Você já ouviu a expressão "uso off label"?
Sim, é o famoso "fora da bula".
Ela significa que o fármaco, medicamento, ou dispositivo médico/odontológico seja utilizado fora daquilo para que foi desenvolvido.
Por exemplo, se o medicamento foi desenvolvido para o diabetes tipo 2, mas possui um benefício no tratamento da doença de Alzheimer, seu uso será considerado "off label", sendo de responsabilidade total do médico que o prescreveu.
Na possibilidade de um estudo de acompanhamento e confirmados esses resultados, as instruções na bula seriam alteradas, passariam por uma nova revisão, e assim o medicamento sairia dessa condição.

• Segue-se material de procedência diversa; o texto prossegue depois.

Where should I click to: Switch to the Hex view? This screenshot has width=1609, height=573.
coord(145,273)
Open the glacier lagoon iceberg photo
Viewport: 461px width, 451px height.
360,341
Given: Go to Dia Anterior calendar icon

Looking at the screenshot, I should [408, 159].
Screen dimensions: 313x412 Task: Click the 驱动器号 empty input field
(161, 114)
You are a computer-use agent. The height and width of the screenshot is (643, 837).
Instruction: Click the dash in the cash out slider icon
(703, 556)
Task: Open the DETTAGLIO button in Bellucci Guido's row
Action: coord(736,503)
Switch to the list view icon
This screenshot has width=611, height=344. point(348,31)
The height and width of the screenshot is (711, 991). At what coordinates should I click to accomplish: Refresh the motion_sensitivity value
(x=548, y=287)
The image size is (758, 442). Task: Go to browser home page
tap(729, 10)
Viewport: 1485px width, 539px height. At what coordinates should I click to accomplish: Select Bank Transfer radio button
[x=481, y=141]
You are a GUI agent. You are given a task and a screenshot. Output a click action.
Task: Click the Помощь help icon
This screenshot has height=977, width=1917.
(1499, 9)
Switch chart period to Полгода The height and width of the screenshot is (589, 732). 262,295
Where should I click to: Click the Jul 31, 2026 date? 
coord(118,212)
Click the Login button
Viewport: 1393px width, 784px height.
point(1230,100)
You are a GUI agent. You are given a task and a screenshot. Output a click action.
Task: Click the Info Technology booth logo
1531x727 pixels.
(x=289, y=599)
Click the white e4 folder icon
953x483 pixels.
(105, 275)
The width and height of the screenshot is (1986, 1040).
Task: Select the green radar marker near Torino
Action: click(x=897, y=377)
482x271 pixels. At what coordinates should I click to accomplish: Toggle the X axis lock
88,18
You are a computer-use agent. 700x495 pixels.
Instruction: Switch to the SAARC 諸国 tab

O off label não é efeito adverso: o exemplo do rh-BMP-2
Ainda, a leitura das bulas é fundamental para conhecermos os potenciais efeitos adversos desses medicamentos.
Por exemplo, veja a proteína óssea morfogenética recombinante humana (rhBMP-2), o único material fabricado em laboratório com as três propriedades desejáveis na engenharia tecidual.
A bula do rhBMP-2 lista claramente quais são efeitos adversos, em especial um deles que nos preocupou muito:
tumefação (edema facial) leve - severo após a cirurgia
Não existe nada de errado com o produto. O fato é que o rhBMP-2, pelo seu potencial osteogênico e angiogênico, provoca um influxo de líquido no local da cirurgia. Resultado: edema, inchaço, tumefação.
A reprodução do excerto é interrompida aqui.